This is the longest produced video I’ve ever done, and I think I’m fairly proud of it? It’s the product of reading a few books and multiple lengthy reports on Ethiopia’s conflict, and following the coverage closely for over a year now. I think my coverage has also been aided by having multiple viral videos on the country on TikTok, and the responses I have gotten over there. I hope you like it!
I am enjoying this new style of calling out folks for bad opinions. Sure, drama is a little crude, but hey it’s the internet, and it seems to succeed at winning views. Over the past couple weeks I have gone after well known YouTuber Kraut, and late night TV host John Oliver. It seems only fair, and very appropriate to the MFF channel, that I also go after “more distinguished” members of the foreign policy community today. Calling people out provides a hook for videos I have always wanted to make. In today’s video, a particularly egregious column by retired admiral and war popularizer Admiral James Stavridis has given me the opportunity to finally talk about the Rwandan Genocide, and Samantha Power’s “A Problem From Hell”, a topic I’ve been meaning to tackle for years. I hope you enjoy the video. What do you think of the whole new “YouTube Drama” approach?
Comparative history is not an exact science. It can be a fraught business. I’m sure there are a number of ways in which today’s video could be portrayed as condescending or even a bit racist. “What do you mean Ethiopia is 100 years behind Europe!!!”. But comparative history is too useful a tool, to not use. Unfortunately, it’s often used poorly. With this video, and a follow up I’m still drafting, I hope to debunk some of the dumber comparisons that are made. I also want to show that while Ethiopia’s civil war is horrible, it’s not really much of a detour from normal development.
It’s always worth re-examining something we all just think of as normal. I would never call myself a journalist. I don’t do the hard work of cultivating sources and ferreting out things that are hidden from us. But what I hope the MFF is good at is re-interpreting things we all know, connecting the dots, and laying out why certain aspects of our common knowledge are troubling. That’s what today’s video attempts to do. We have come to see it as normal that actors all over the world seek to take advantage of US elections to get away with things. Why should they care what happens in this country? And what does it say about the true dimensions of US power that they do?
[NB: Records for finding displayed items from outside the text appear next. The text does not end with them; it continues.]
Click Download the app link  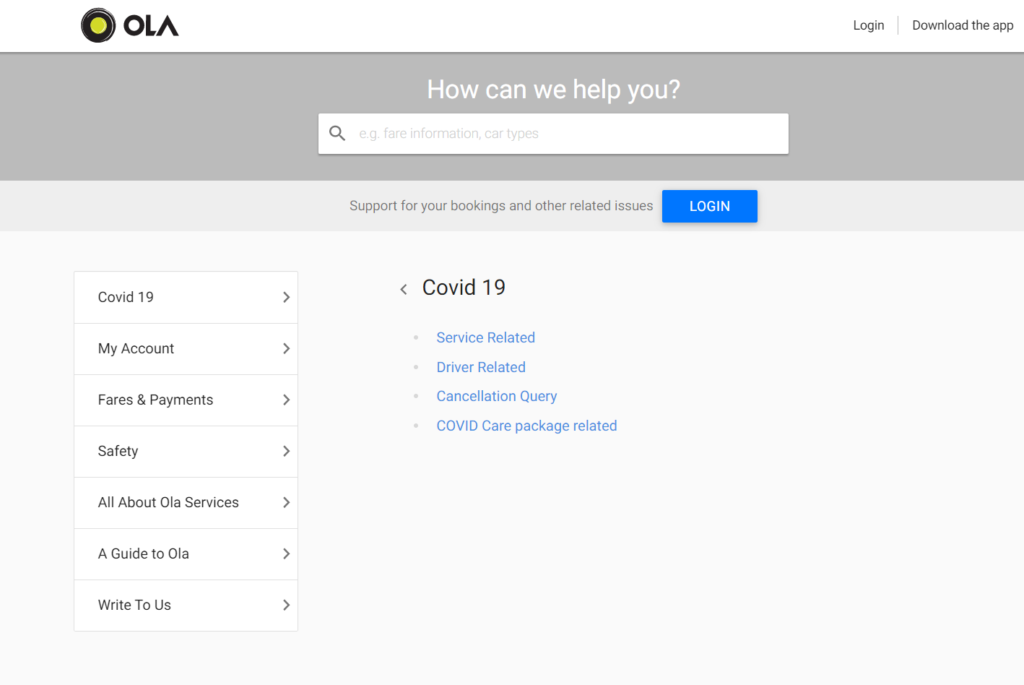962,25
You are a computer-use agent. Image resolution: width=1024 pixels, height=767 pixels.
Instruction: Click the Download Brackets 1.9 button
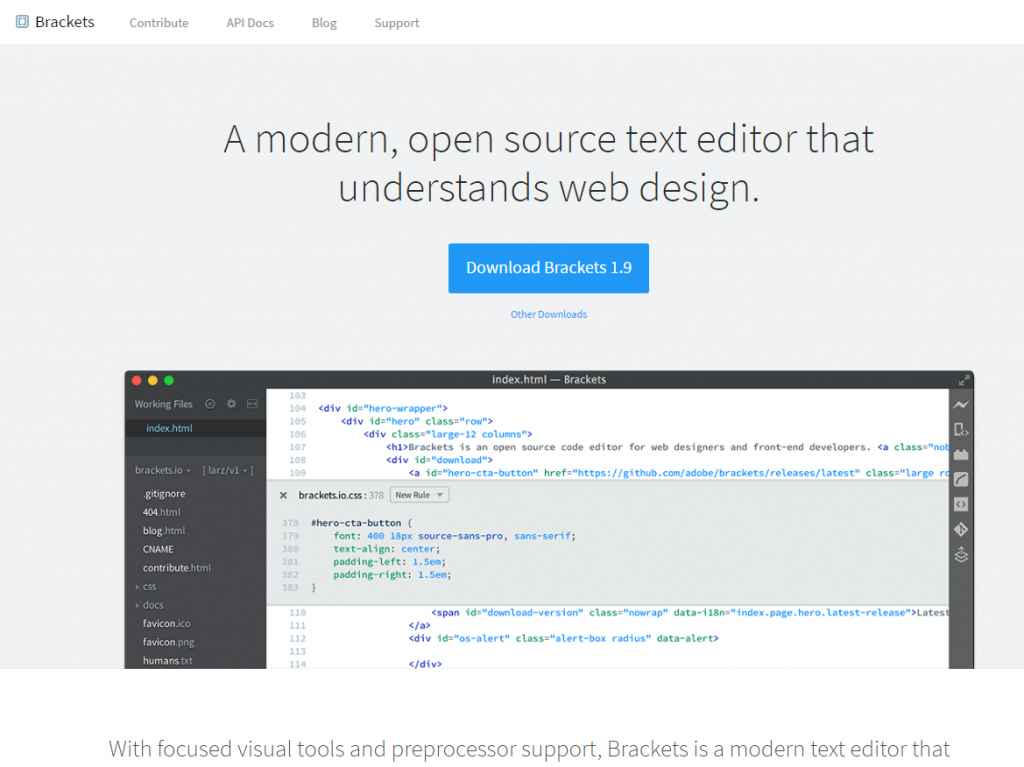pos(548,268)
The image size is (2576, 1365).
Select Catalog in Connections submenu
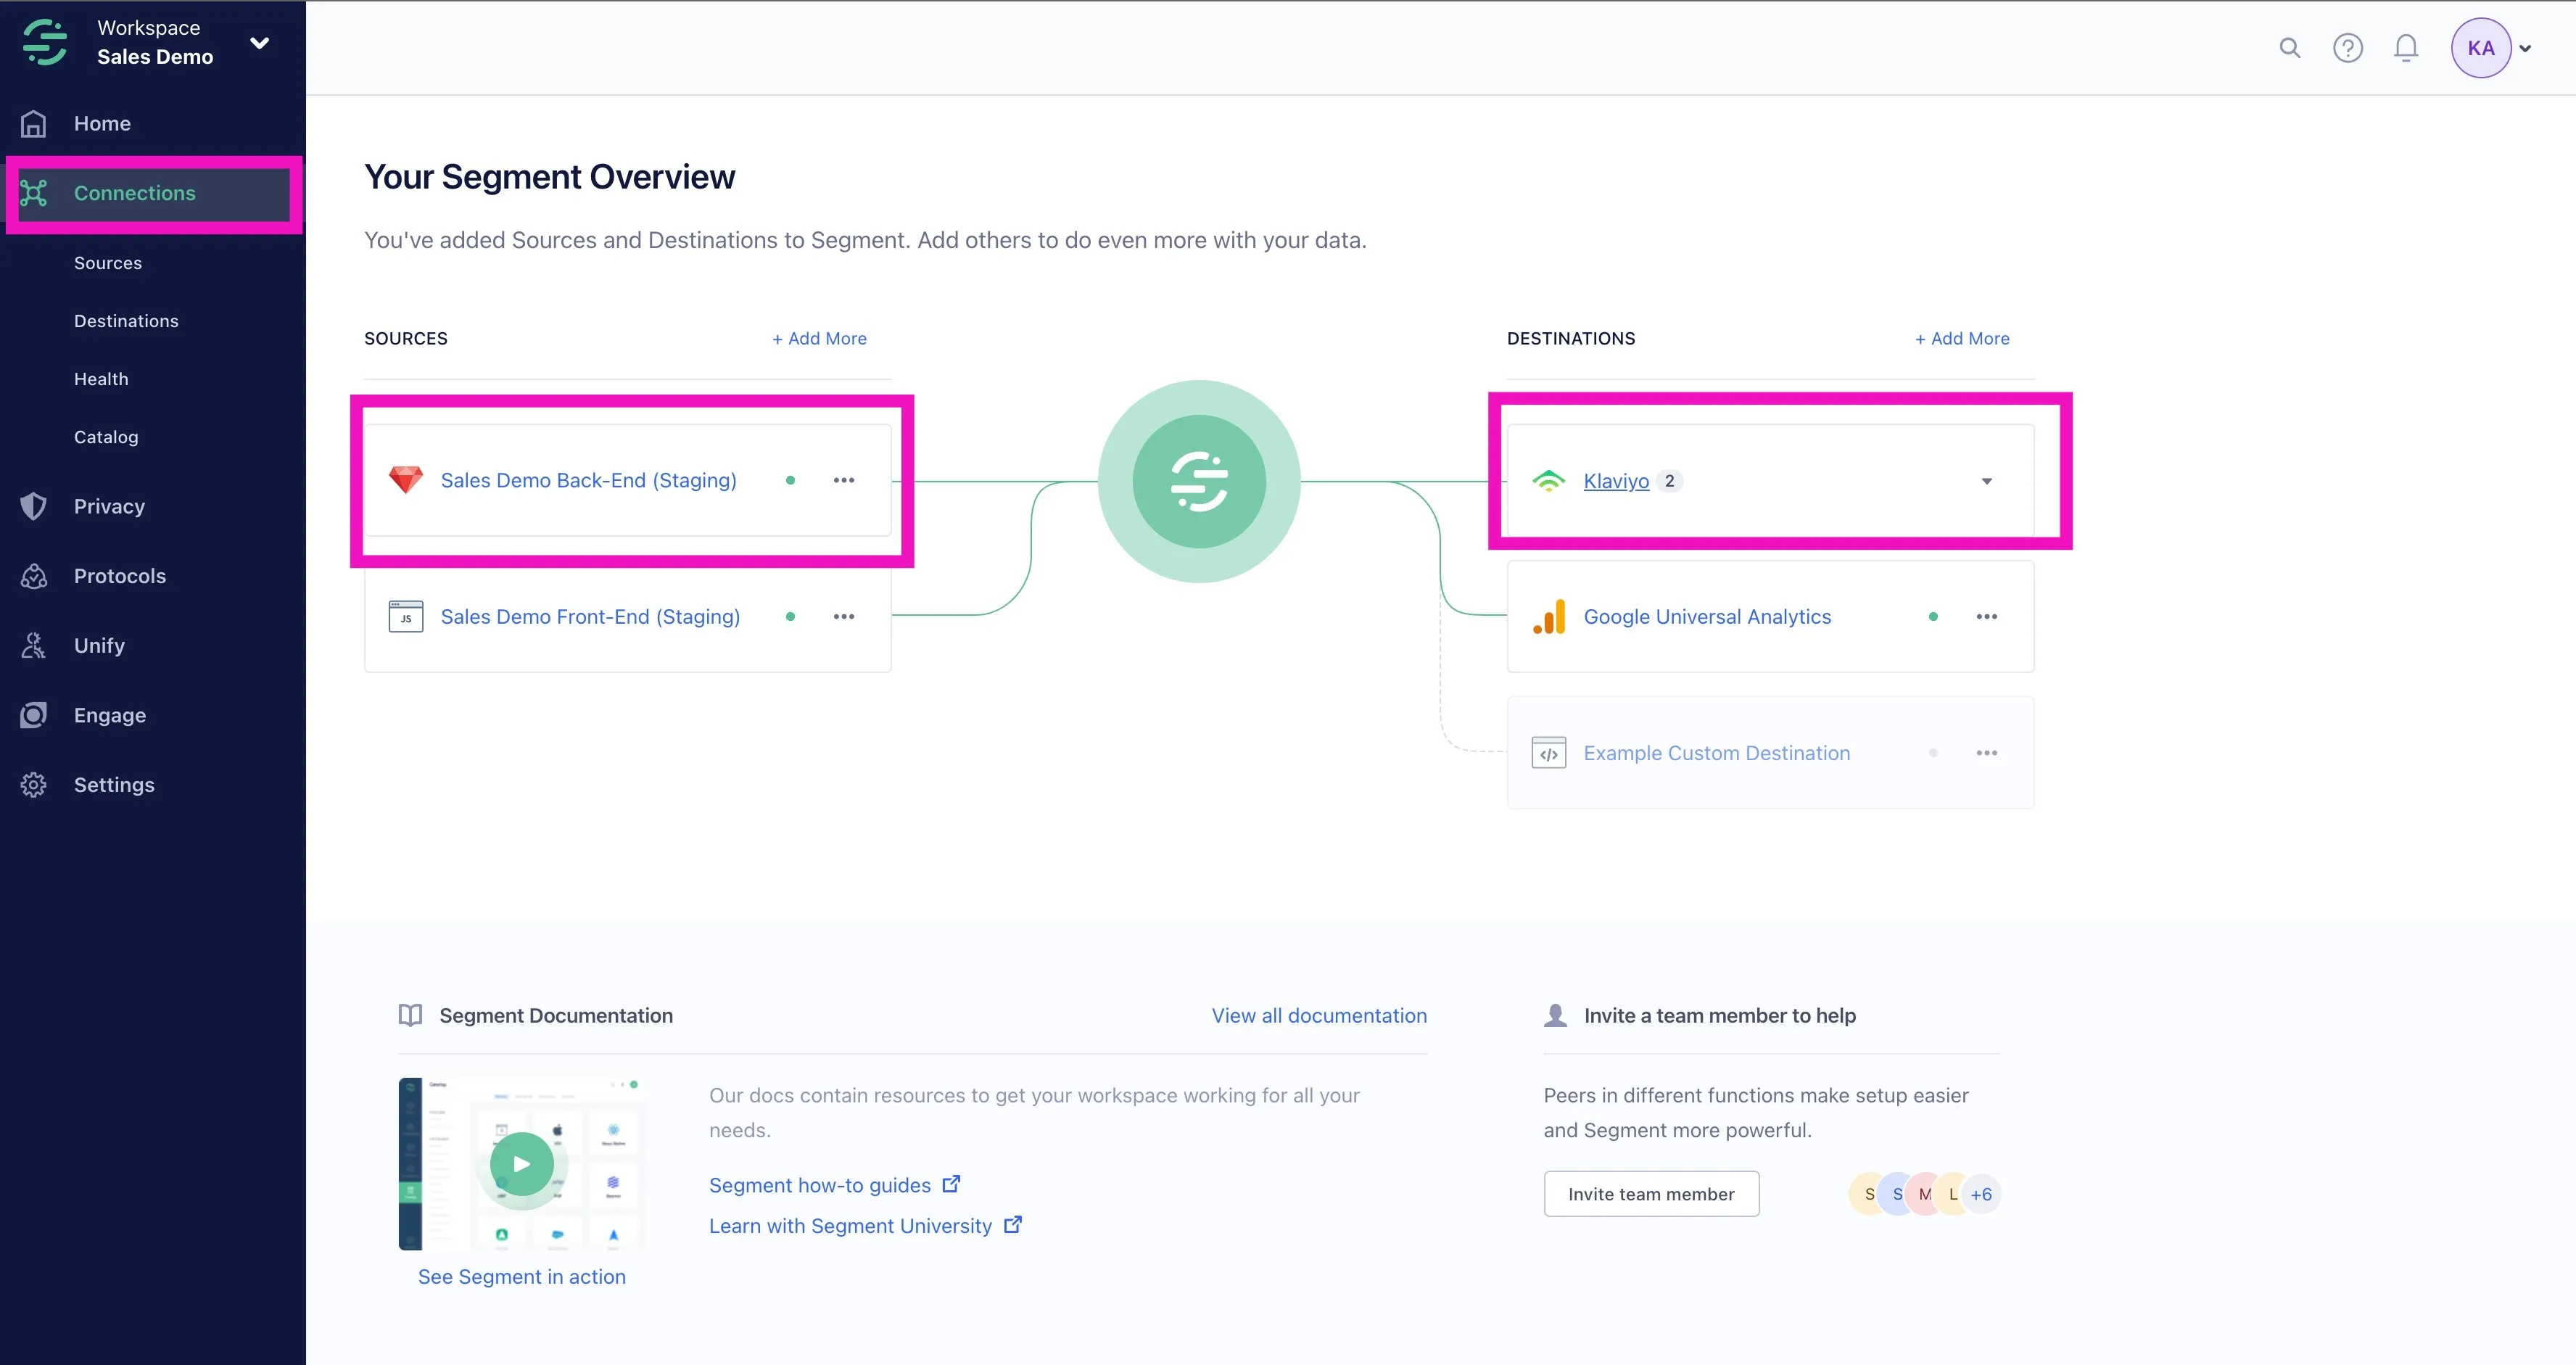pos(106,437)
I think I may need to do a series about “Bab el Mandeb-ia”. This crucial strait between Yemen, Eritrea and Djibouti has enormous potential. It’s the choke point of one of the world’s most strategic shipping lanes. But unlike Panama, or Singapore, Malaysia, and Indonesia, the countries surrounding the “gate of tears” seem to have received a curse rather than a blessing. There is so much packed into this region. Tiny countries like Djibouti and behemoths like Ethiopia, Christians, Muslims and Jews, the world’s richest countries and some of the poorest, long-standing US interests, and brand new Chinese bases, this strait has everything.
If the Bab el Mandeb is mentioned in the context of US geopolitics it’s usually looked at as a threat. Some insurgent group or US rival could capture the strait and cause great damage. This possibility exists, but it’s far more interesting to look at the potential. Places like Panama, the mouth of the Baltic sea, and even, to a lesser extent, the straits of Malacca, exist in a much more homogenous cultural context than the countries surrounding the Bab el Mandeb. There is a culture unifying “Bab el Mandeb-ia” but it’s been torn apart by centuries of abusive empires, ideological strife, and general impoverishment. If some of the trends I talk about in today’s video come to fruition, we could see one of the world’s most impressive places return to prominence. That would be a fantastic thing to watch.